What to work on: Can you rewrite the records from the line with "Screen dimensions: 427x342" to the line with "pyautogui.click(x=42, y=147)", replacing "icon" with "symbol" and leaving all else unchanged? Give only those lines.

Records to use:

☆ ☆ ☆

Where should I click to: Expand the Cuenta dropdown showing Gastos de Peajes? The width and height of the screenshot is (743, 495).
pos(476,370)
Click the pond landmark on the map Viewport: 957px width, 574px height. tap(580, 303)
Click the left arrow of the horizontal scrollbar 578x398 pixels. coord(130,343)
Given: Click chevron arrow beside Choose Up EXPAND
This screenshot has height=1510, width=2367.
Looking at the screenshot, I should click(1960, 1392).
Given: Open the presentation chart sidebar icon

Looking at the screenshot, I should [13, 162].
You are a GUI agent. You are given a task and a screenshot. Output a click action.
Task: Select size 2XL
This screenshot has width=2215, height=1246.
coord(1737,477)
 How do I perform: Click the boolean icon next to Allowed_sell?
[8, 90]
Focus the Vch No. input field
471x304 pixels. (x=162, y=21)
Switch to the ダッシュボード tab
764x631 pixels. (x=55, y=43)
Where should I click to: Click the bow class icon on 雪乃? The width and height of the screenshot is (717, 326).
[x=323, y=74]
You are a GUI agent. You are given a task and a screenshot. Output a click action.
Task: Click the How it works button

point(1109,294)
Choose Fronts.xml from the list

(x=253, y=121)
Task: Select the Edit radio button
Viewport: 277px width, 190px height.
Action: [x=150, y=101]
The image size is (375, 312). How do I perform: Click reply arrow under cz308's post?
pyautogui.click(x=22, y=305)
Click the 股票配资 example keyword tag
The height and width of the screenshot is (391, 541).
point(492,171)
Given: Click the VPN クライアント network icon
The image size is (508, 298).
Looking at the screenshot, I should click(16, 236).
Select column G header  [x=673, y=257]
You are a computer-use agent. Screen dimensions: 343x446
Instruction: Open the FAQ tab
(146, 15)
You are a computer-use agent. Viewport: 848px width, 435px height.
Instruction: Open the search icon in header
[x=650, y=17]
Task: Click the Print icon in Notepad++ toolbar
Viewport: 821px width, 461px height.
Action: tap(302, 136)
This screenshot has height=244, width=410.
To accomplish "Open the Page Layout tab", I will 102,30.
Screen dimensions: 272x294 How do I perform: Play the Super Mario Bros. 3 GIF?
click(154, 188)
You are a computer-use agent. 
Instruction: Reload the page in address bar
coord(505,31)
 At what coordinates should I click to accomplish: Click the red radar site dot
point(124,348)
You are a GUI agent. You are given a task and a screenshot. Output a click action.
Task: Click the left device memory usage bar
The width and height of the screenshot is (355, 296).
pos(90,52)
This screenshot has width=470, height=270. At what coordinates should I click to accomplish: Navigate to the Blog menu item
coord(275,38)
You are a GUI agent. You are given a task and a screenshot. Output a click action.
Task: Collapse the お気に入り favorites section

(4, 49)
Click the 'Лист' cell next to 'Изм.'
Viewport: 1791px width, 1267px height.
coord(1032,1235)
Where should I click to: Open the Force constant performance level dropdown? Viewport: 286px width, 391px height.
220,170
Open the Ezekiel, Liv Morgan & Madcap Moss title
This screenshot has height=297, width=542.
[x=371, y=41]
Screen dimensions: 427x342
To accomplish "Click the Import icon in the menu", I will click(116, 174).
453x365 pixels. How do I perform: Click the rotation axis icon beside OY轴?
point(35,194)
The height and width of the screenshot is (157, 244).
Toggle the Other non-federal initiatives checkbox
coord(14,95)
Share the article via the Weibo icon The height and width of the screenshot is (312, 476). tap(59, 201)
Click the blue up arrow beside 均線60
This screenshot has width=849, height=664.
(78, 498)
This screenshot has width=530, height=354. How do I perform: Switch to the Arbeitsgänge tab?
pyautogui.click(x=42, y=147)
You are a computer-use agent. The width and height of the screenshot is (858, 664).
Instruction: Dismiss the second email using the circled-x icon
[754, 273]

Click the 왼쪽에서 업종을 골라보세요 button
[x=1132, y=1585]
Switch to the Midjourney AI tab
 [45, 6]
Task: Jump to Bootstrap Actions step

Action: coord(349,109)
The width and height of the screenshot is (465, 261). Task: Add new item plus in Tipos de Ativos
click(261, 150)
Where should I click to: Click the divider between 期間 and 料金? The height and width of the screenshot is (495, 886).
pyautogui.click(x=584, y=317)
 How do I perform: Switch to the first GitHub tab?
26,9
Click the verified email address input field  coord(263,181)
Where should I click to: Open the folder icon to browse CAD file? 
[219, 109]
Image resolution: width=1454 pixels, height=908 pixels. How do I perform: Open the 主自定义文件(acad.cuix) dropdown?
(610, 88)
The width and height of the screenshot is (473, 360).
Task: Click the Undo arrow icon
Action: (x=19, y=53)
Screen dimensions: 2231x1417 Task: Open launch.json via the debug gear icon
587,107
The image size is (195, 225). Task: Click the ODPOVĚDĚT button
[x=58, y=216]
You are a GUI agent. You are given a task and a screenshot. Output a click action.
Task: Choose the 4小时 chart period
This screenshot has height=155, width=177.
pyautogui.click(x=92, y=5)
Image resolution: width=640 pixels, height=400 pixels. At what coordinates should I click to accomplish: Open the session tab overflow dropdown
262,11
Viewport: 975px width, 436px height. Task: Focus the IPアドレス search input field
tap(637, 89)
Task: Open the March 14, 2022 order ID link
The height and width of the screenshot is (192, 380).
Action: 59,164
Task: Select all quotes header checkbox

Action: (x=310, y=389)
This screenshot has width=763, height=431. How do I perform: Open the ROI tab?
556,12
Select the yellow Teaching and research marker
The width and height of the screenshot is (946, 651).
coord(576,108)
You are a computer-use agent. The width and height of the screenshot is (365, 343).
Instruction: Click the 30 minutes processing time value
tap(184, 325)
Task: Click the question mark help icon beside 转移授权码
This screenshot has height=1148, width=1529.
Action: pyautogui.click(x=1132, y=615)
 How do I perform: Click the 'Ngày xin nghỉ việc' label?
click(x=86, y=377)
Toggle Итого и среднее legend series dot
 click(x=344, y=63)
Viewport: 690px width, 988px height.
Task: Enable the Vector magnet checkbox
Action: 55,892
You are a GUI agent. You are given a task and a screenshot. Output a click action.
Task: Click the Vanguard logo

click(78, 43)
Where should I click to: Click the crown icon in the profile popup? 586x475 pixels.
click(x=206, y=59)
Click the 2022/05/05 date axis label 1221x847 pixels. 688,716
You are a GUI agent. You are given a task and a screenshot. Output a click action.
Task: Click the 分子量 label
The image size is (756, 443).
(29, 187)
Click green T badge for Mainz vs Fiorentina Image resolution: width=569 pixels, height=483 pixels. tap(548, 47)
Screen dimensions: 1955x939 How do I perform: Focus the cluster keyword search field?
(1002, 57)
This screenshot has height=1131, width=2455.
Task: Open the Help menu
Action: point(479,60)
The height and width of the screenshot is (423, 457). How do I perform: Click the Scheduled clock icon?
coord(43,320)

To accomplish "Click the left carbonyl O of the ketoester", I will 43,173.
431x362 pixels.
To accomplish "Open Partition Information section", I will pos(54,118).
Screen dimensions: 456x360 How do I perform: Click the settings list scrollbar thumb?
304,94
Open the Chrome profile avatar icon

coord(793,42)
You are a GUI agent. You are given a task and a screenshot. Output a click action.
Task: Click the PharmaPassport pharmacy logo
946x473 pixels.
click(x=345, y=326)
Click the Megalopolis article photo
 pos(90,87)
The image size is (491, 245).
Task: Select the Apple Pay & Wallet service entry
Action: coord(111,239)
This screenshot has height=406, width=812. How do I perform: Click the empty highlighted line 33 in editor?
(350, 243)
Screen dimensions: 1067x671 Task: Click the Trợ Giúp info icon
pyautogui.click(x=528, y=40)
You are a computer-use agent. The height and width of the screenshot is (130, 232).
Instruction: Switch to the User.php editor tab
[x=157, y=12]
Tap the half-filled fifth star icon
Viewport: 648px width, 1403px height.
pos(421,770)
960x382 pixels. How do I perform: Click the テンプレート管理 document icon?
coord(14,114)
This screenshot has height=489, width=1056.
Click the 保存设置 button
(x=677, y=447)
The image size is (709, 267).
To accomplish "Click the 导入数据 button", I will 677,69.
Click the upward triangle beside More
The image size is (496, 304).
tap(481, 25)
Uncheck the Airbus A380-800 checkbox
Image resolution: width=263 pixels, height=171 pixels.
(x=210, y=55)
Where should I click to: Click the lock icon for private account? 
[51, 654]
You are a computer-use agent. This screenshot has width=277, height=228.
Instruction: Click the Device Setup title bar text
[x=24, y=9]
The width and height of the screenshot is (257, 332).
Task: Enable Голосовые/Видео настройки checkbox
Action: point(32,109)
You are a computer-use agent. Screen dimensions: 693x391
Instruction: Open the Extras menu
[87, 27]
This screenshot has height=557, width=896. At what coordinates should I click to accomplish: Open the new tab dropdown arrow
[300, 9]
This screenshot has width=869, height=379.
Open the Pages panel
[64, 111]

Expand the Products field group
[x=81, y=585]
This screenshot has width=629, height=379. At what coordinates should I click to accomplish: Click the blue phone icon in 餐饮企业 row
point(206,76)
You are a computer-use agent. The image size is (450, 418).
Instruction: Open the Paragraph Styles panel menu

☆ ☆ ☆

Response to this task:
Screen dimensions: 427x342
To accomplish "Click the Import symbol in the menu", I will click(116, 174).
453x365 pixels. How do I perform: Click the rotation axis symbol beside OY轴?
point(35,194)
The height and width of the screenshot is (157, 244).
Toggle the Other non-federal initiatives checkbox
coord(14,95)
Share the article via the Weibo symbol The height and width of the screenshot is (312, 476). tap(59, 201)
Click the blue up arrow beside 均線60
This screenshot has width=849, height=664.
(78, 498)
This screenshot has width=530, height=354. How do I perform: Switch to the Arbeitsgänge tab?
pyautogui.click(x=42, y=147)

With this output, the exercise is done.